Celiac Disease

Celiac disease (sometimes referred to as celiac sprue, non-tropical sprue, or gluten-induced enteropathy) is essentially a sensitivity to gluten which is a component of wheat. Patients with celiac disease who ingest any wheat products develop abnormalities in the lining of the small intestine, particularly the upper part (jejunum). The incidence of celiac disease is unknown as there are many individuals who have "silent" disease and have not been diagnosed. Individuals at high risk are those with ancestors from north western Europe and individuals with insulin dependent diabetes (the latter association being genetically related).

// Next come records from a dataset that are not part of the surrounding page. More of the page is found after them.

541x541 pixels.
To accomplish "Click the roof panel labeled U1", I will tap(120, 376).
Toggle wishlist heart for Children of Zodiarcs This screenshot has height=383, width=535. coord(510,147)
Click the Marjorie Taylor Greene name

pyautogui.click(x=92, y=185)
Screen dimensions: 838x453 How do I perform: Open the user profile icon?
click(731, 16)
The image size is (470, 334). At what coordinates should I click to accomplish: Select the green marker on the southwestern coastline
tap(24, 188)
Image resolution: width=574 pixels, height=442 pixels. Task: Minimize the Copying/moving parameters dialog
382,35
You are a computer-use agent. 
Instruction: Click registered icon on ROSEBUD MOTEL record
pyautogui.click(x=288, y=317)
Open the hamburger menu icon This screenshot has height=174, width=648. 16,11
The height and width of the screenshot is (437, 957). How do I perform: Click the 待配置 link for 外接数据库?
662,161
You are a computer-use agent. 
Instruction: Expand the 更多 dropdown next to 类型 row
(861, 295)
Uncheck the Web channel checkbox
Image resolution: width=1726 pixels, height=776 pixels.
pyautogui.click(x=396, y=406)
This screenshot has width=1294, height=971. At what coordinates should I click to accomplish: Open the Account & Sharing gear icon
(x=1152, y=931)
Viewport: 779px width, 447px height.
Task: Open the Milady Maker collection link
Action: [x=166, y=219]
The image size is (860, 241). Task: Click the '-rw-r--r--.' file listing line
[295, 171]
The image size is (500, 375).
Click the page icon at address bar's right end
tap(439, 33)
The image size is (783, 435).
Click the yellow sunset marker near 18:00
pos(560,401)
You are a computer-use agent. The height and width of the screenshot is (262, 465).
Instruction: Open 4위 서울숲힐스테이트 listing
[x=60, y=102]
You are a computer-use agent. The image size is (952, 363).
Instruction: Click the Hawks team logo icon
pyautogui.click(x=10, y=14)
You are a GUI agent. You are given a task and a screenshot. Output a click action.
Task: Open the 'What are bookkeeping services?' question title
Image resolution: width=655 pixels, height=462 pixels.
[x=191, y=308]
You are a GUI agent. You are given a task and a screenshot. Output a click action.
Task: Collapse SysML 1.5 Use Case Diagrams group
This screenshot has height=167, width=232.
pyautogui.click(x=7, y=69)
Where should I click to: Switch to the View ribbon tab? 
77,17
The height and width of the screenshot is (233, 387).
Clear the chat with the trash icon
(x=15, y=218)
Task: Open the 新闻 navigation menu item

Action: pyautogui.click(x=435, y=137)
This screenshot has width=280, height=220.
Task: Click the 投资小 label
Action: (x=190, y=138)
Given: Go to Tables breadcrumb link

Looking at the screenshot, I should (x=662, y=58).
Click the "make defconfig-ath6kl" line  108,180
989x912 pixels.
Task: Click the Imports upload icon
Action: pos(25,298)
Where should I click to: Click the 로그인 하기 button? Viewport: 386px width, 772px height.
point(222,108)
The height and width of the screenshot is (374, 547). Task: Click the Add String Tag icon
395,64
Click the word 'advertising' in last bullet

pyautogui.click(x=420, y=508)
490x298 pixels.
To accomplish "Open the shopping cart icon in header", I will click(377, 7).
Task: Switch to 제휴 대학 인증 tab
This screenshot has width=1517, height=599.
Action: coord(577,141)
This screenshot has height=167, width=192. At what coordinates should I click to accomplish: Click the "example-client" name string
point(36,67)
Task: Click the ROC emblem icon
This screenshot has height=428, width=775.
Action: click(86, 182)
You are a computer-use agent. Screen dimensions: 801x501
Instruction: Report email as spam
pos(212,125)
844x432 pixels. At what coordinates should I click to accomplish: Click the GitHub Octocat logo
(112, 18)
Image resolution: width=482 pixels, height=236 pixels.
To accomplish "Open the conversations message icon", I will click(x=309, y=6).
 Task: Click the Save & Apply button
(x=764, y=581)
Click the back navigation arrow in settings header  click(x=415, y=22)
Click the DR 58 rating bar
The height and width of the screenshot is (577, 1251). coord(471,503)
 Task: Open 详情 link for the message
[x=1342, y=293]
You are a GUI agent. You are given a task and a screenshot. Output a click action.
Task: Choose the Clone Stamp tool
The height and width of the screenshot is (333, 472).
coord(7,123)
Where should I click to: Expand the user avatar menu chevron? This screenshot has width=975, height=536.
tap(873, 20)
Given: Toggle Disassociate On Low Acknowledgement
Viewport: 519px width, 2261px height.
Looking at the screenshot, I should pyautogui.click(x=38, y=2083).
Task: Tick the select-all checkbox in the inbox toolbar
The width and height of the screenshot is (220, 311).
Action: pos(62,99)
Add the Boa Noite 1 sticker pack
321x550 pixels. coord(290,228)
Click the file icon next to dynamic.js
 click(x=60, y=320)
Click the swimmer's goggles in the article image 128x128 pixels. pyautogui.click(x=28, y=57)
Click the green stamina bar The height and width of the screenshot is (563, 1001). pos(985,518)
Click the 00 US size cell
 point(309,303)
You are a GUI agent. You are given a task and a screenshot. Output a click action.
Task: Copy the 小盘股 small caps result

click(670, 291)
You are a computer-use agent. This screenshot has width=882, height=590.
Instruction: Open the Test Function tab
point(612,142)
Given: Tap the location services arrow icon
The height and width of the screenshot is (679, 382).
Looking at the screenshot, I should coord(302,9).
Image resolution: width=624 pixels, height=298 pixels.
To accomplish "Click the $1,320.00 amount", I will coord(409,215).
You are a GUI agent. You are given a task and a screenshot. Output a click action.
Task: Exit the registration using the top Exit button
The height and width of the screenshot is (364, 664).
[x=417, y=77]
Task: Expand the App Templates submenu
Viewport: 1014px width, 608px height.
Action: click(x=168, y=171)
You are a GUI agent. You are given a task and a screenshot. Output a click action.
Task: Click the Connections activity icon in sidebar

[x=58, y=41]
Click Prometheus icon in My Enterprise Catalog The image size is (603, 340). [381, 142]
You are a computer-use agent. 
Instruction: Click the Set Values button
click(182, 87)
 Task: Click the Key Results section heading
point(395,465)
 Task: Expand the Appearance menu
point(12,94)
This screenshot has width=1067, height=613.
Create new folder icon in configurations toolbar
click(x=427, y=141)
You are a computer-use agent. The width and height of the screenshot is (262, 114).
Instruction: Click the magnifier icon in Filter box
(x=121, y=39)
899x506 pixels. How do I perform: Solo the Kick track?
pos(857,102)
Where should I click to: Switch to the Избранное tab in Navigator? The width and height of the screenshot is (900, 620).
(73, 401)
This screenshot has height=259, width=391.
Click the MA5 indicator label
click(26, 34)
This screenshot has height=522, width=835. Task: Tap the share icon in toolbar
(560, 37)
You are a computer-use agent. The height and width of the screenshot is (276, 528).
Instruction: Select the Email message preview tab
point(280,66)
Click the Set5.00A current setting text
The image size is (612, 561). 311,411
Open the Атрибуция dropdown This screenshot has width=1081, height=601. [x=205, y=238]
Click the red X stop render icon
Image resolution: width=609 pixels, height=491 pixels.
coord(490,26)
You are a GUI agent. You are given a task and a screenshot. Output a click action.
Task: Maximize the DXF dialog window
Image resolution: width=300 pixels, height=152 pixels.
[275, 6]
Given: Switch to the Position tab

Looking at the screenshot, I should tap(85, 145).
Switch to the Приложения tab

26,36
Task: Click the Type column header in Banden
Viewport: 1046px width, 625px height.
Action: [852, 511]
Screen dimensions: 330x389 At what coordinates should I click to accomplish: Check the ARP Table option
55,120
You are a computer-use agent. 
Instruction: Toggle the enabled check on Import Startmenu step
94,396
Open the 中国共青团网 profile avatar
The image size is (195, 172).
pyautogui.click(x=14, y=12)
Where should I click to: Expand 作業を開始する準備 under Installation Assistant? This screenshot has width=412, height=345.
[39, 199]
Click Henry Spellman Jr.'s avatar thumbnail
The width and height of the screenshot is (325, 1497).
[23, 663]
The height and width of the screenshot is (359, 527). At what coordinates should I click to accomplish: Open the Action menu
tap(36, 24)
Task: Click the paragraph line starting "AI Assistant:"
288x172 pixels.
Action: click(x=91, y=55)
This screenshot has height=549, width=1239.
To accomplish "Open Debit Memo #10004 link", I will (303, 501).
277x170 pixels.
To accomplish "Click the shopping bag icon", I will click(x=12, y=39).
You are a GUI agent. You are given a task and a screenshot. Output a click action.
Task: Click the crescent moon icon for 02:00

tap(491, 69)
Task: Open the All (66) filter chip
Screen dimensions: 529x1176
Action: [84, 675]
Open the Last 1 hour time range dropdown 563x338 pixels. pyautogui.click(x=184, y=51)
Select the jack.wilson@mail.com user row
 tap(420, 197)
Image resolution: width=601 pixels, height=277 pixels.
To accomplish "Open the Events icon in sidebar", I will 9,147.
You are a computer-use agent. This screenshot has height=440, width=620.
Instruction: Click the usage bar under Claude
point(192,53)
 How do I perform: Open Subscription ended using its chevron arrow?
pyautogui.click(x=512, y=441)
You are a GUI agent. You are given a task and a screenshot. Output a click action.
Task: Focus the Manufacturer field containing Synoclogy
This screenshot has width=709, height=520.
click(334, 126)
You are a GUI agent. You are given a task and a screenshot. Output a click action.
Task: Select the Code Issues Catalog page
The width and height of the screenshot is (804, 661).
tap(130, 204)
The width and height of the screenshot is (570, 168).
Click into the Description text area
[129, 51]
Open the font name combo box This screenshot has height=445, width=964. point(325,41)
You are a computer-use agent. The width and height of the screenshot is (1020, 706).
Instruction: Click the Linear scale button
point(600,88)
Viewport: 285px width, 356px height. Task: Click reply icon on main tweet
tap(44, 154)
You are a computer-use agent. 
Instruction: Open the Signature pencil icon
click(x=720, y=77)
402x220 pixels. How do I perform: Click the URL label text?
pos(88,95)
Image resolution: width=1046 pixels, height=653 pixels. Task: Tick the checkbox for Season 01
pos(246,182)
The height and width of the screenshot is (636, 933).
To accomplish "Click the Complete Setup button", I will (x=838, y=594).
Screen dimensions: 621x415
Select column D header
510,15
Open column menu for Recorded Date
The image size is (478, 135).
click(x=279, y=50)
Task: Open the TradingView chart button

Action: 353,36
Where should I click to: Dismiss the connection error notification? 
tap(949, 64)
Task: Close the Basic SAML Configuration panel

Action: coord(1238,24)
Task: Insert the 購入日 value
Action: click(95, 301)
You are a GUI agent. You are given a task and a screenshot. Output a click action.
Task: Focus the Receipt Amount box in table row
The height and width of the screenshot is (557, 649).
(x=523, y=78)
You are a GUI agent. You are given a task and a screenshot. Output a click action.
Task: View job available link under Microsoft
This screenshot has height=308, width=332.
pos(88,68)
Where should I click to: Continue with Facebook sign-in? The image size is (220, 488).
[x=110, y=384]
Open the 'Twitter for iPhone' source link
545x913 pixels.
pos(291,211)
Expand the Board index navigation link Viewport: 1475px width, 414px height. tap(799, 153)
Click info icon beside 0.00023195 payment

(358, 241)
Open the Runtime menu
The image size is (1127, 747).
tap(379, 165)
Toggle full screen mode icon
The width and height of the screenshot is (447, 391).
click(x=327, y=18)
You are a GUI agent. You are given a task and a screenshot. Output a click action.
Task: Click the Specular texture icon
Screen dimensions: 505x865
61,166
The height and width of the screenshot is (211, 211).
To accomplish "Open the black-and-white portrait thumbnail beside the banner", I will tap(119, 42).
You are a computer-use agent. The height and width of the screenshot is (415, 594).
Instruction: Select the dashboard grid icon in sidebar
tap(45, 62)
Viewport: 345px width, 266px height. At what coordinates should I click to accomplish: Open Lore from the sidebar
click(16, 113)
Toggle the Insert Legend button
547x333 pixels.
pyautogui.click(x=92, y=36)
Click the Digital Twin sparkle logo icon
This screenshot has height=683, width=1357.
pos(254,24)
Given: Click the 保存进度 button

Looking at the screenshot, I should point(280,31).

Illustration of the small intestine with a close-up of the Villi.Wheat, rye, barley and oats contain the proteins that make up gluten and will all affect patients with celiac disease. It is believed that there is an immunological response to components of gluten which result in inflammation of the lining of the small intestine which is characterized by flattening of the finger-like projections (villi). The mucosa can become so damaged that it can become "leaky"; water and salts can leak out of the cells into the small intestine and be lost with diarrhea.

Patients classically have symptoms and signs of malabsorption (i.e. diarrhea, nutrient deficiencies, iron deficiency, folic acid deficiency, anemia). They may experience weight loss, gastric distension, features of other associated disorders such as diabetes, dermatitis herpetiformis (a particular type of skin disorder), and bone pain from osteoporosis/osteomalacia. However, some patients may not have any symptoms. Celiac disease may be suspected by family history and routine blood tests.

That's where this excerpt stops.